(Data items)

##############################

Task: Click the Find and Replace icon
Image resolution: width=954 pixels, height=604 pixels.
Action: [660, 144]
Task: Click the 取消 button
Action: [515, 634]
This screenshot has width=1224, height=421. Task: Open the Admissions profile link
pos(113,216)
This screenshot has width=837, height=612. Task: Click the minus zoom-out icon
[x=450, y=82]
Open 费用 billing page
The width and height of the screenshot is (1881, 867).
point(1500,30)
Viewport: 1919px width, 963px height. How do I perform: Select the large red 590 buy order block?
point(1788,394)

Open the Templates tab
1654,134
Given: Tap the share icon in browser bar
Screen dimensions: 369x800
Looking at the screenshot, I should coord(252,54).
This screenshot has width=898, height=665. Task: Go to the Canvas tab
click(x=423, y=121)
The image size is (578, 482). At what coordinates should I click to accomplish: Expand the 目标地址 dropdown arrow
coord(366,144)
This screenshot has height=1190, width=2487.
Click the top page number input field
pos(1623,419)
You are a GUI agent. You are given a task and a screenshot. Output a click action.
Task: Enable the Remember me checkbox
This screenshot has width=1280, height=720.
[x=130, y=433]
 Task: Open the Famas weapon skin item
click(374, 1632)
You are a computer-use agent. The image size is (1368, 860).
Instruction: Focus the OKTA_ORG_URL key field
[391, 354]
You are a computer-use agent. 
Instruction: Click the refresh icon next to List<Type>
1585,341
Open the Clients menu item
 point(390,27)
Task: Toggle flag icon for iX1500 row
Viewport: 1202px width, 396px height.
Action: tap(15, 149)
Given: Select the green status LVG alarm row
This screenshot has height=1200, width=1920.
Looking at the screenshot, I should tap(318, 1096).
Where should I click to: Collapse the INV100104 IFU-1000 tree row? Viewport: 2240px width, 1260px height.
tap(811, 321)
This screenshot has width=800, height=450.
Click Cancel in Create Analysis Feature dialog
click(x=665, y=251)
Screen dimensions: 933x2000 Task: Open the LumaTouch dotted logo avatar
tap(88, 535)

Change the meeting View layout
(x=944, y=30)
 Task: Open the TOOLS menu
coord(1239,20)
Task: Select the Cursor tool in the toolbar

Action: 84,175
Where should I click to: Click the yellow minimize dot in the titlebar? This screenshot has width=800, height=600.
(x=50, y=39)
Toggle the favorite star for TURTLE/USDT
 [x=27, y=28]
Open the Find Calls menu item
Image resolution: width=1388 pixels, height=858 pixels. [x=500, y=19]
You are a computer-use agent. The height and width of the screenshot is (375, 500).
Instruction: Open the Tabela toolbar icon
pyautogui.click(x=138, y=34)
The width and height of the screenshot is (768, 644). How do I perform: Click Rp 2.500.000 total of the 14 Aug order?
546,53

##############################

WHAT YOU SHOULD DO
Quote verbatim the lines of the listing, from the line containing "Open 费用 billing page" through the line containing "Looking at the screenshot, I should tap(318, 1096).", both included.

RESPONSE FOR THIS EXERCISE
Open 费用 billing page
The width and height of the screenshot is (1881, 867).
point(1500,30)
Viewport: 1919px width, 963px height. How do I perform: Select the large red 590 buy order block?
point(1788,394)

Open the Templates tab
1654,134
Given: Tap the share icon in browser bar
Screen dimensions: 369x800
Looking at the screenshot, I should coord(252,54).
This screenshot has width=898, height=665. Task: Go to the Canvas tab
click(x=423, y=121)
The image size is (578, 482). At what coordinates should I click to accomplish: Expand the 目标地址 dropdown arrow
coord(366,144)
This screenshot has height=1190, width=2487.
Click the top page number input field
pos(1623,419)
You are a GUI agent. You are given a task and a screenshot. Output a click action.
Task: Enable the Remember me checkbox
This screenshot has width=1280, height=720.
[x=130, y=433]
 Task: Open the Famas weapon skin item
click(374, 1632)
You are a computer-use agent. The image size is (1368, 860).
Instruction: Focus the OKTA_ORG_URL key field
[391, 354]
You are a computer-use agent. 
Instruction: Click the refresh icon next to List<Type>
1585,341
Open the Clients menu item
 point(390,27)
Task: Toggle flag icon for iX1500 row
Viewport: 1202px width, 396px height.
Action: tap(15, 149)
Given: Select the green status LVG alarm row
This screenshot has height=1200, width=1920.
Looking at the screenshot, I should tap(318, 1096).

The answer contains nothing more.